Table of Contents

Contents

The table of contents presented below is intended to reflect the current version of the UH Data Mining hypertextbook and should be used in conjunction with traditional course textbooks until the complete of this online resource.
Another thing to note is that the placement of chapters is subject to revision and in some cases content may also be moved around to increase understandability One of the really cool features of a hypertextbook is that it can evolve dynamically.  Indeed, content that is useful even in draft form can be included and used immediately.  We will utilize this dynamic aspect of the hypertextbook to bring you updates in real time.
Please note that the chapters below are not linked to the content.  To access a chapter, hover your mouse over the Chapters dropdown menu in the top bar of this page and click on the desired chapter.

Chapter 1. Decision Trees

This chapter provides an introduction to one of the major fields of data mining called classification. It also outlines some of the real world applications of classification tools and introduces the decision tree classifier that is widely used. What is a classifier? What is a decision tree? How does one construct a decision tree? These are just some of the questions answered in this chapter. Currently the novice (green) and intermediate (blue) tracks are active. More content will be added to this chapter over time.

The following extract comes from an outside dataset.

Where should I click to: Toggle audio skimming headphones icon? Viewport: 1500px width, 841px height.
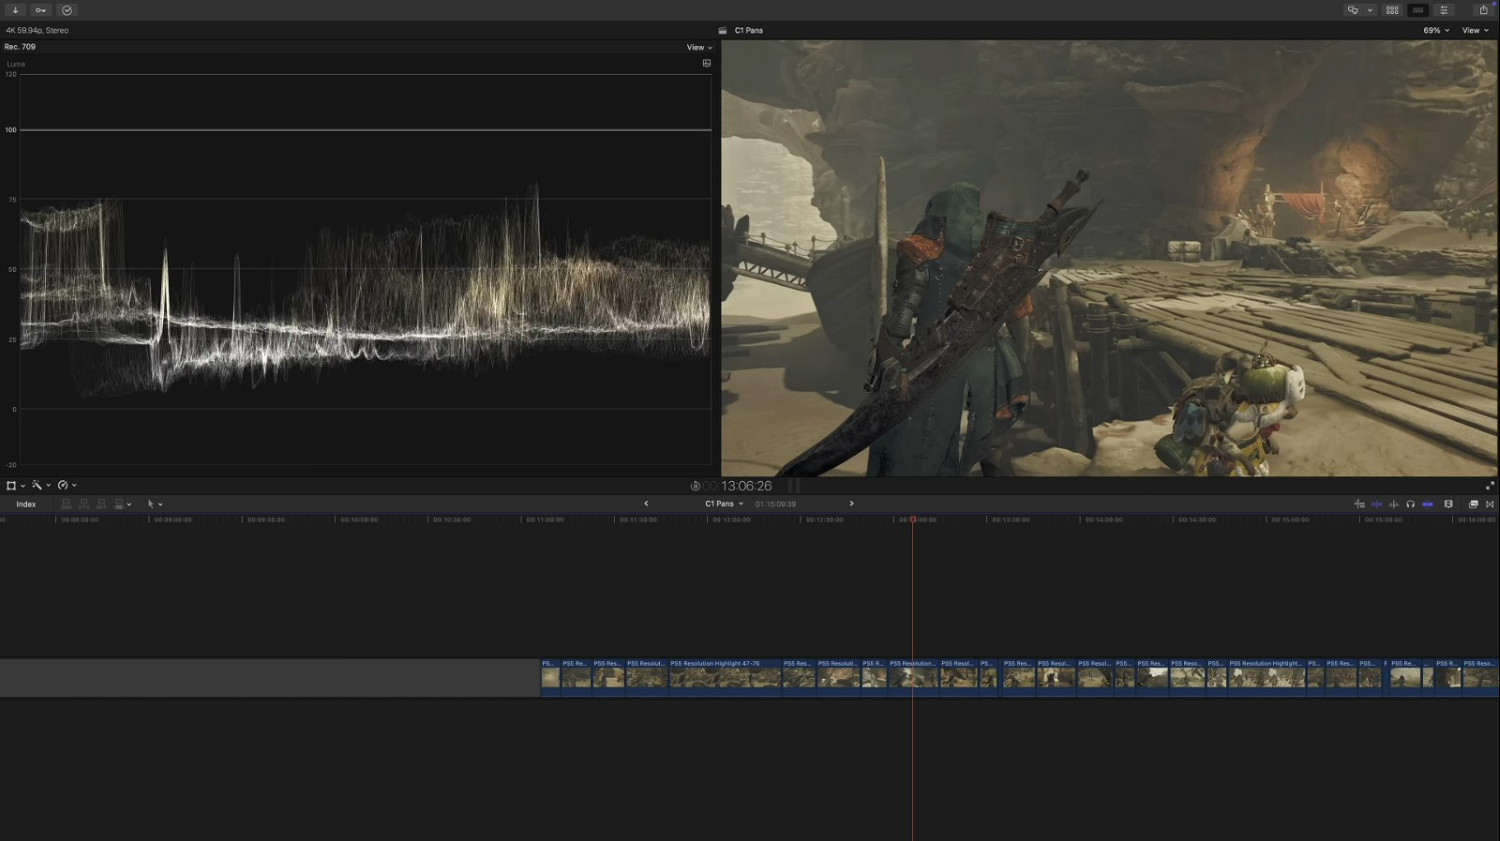coord(1410,504)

Chapter 2. Association Analysis

In this chapter we explore another major field of data mining called association rules. Association Analysis focuses on discovering association rules which are interesting and useful hidden relationships that can be found in large data sets. This chapter is divided into various sections that explain the key concepts in Association Analysis and introduce you, the reader, to the basic algorithms used in generating Association Rules. Currently the novice (green) and intermediate (blue) tracks are active. More content will be added to this chapter over time.

Chapter 3. Visualization

In this chapter we take a step back from data mining algorithms and techniques and focus on the visualization of data. This step is crucial and normally takes place before any data mining algorithms have been applied or pre-processing techniques, it is useful because it helps us in some situations pinpoint which algorithms should be used in future analysis. This chapter is divided into three main sections, the first section introduces you, the reader to visualization, the second defines general concepts that are pertinent and the third section explores a couple of visualization techniques. This capter also includes a brief introduction to OLAP. More content will be added to this chapter over time.

Chapter 4. Cluster Analysis

In this chapter we pick up from where classification left off and delve a little bit deeper into the world of grouping data objects. Cluster analysis aims to group data objects based on the information that is available that describes the objects and their relationships. This chapter is first introduces the concept of cluster analysis and its applications in the real world and then it explores some of the popular clustering techniques such as the k-means clustering algorithm and agglomerative hierarchical clustering. More content will be added to this chapter over time.

Appendix 1.  Includes direct links to Java Applets, online links to additional resources and a list of references

As citations are made to literature, the corresponding references are kept in this appendix.  Links to this appendix accompany the citations.